Anche loro vanno tutelati dalle conseguenze economiche della pandemia

di Angelo Zambelli

Con un’ordinanza del 26 febbraio, il Tribunale di Roma ha ordinato la reintegrazione di un dirigente licenziato il 23 luglio 2020 per soppressione della posizione, ritenendo tale licenziamento nullo per violazione del divieto imposto dalla normativa emergenziale (articolo 46 del Dl 18/2020 prorogato dal decreto legge Rilancio): il “blocco” andrebbe infatti interpretato nel senso di vietare i licenziamenti “economici” individuali anche nei confronti dei dirigenti.

Il giudice giunge a tale sorprendente conclusione muovendo dalla pretesa ratio del divieto che, ispirata a un criterio di solidarietà sociale, consisterebbe nell’evitare che le conseguenze economiche della pandemia si traducano nella soppressione immediata di posti di lavoro, riverberandosi negativamente sui lavoratori. Esigenza ritenuta comune anche ai dirigenti, la cui esclusione, sostiene il Tribunale, porrebbe un problema di irragionevolezza in contrasto con l’articolo 3 della Costituzione.

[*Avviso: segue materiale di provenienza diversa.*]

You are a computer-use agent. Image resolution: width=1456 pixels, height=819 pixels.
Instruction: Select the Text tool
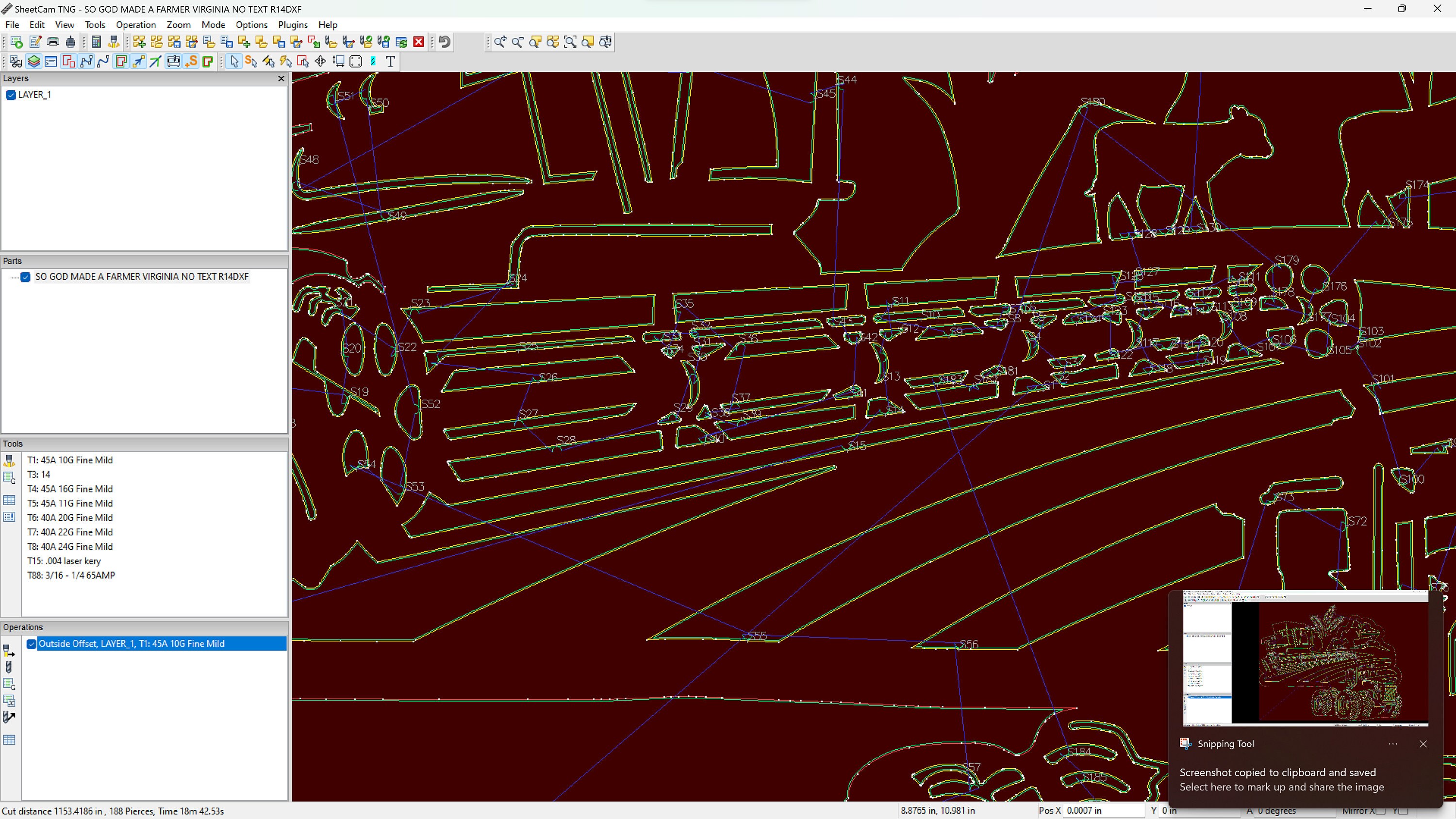(390, 62)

Il Tribunale prosegue la propria argomentazione, da un lato, individuando una incomprensibile discrasia nel fatto che i dirigenti, cui è applicabile la tutela in caso di licenziamento collettivo, a parità di giustificazione economica del recesso non vedrebbero operare il blocco in caso di licenziamento individuale, a differenza degli altri lavoratori; dall’altro lato, rinvenendo la medesima “essenza” che contraddistingue il giustificato motivo di licenziamento (articolo 3 della legge 604/1966), nella nozione di “giustificatezza oggettiva” del licenziamento del dirigente.

Ciò consentirebbe di ritenere che il riferimento della norma emergenziale all’articolo 3 della legge 604/1966 sia volto (unicamente) a identificare la natura ostativa della ragione posta a fondamento del recesso e non, invece, a delimitarne l’ambito soggettivo di applicazione.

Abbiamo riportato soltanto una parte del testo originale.